In the planning of programs, special events, and seminars, the unique needs and interests of members in your church’s Potential Congregation should be carefully considered. Because the needs and interests of non-Christians differ, don’t assume that all members of your Potential Congregation will respond to one type of programming. Just as every member of your Worshiping Congregation would probably not be interested in the women’s brunch, or the young married’s class, or the single’s retreat, potential disciples will have a variety of interests as well. In planning ministry to your Potential Congregation, take into account
the unique qualities of these potential disciples. They have special concerns and interests, family situations, certain images of the church and its people. It is around the unique needs of both Worshiping Congregation members and Potential Congregation members that your church should concern itself in planning for effective ministry.

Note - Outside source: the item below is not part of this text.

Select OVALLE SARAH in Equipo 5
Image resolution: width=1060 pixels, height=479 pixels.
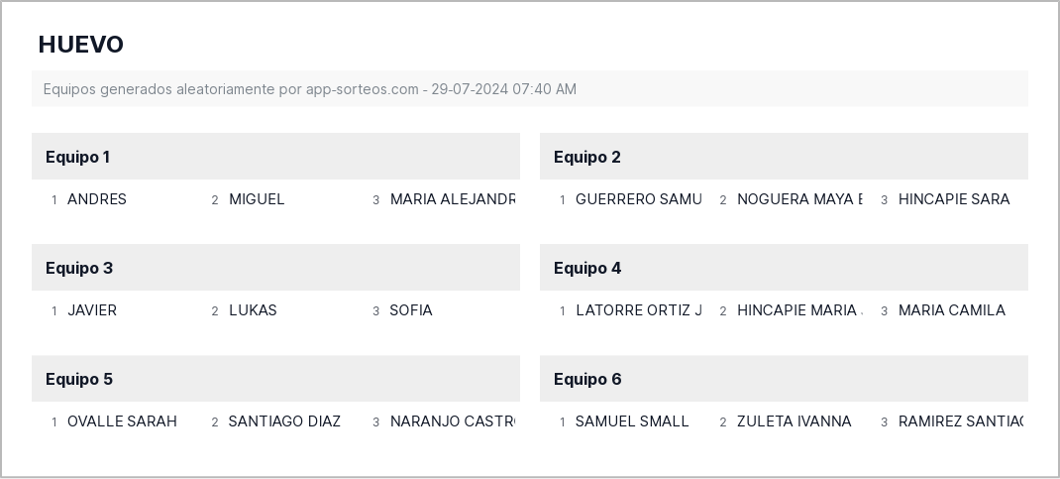point(122,421)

4. Your church, when it identifies Potential Congregation, experiences increased morale.

A minister of evangelism recently recalled to us the tremendous change in morale as a result of successful outreach strategy in their church to friends and relatives. “At first, when the new members were presented to the congregation for baptism,” he recalled, “most people in the church didn’t quite know what to do. It had been a long time since that many people had joined the church at one time. But as the months went on, and more friends and relatives began coming to Christ and the church, it really started to sink in. Older members began to believe that maybe the church did have something to offer outsiders. As they heard the new Christians testify to the joy and excitement of their new faith, it really turned a lot of attitudes around. It’s been like a snowball picking up momentum as it rolls down the hill . . . it just keeps building on itself!”

Contagious enthusiasm and excitement invariably results when members see their long-time friends and relatives come into new life in Christ and their church. Morale level also builds as the new Christians, who are invariably enthusiastic about their new-found dimension to life, become active in the church. Making disciples and reaching the members of your Potential Congregation can uncover new dimensions of spiritual growth and vitality which you may never have thought existed in your church.

5. Your church, when it identifies its Potential Congregation, more effectively invests its resources.

An obvious concern of church leadership is good stewardship of resources. Poor stewardship invests the church’s time, money and most valuable commodity–people–in areas that do not produce a return. Yet, as we saw at the beginning of this book, much time and many people are being invested in methods of evangelism that do not result in comparable “harvest.” This does not happen when resources are invested and focused on a church’s Potential Congregation. These potential disciples have been identified as one of the most receptive groups of people in your community. It is simply good stewardship to respond to the people God has prepared, and do our part in bringing them into the Kingdom.

Because your church has identified these specific groups of people (members’ Extended Families) to whom you seek to communicate God’s love, you can accurately evaluate the effectiveness of various ministries in terms of new Christian disciples. Some approaches and programs for these people will be more effective than others. Effective strategy should be based on the ministries that bring results.

6. Your church, when it identifies its Potential Congregation, experiences a continually expanding congregation.

As members of your Potential Congregation make a commitment to Christ and become members of the Body and the Worshiping Congregation, they each have their own web of influence. As these new disciples are helped in their disciple-making plans, they identify members in their Extended Family and, as a result, increase the size of the Potential Congregation. And so the process begins all over again. This is exactly the way the early church grew . . . first by addition, then by multiplication.

* The term “Extended Family” is defined as the friends, relatives, neighbors, and associates of members who are presently outside of Christ and the church.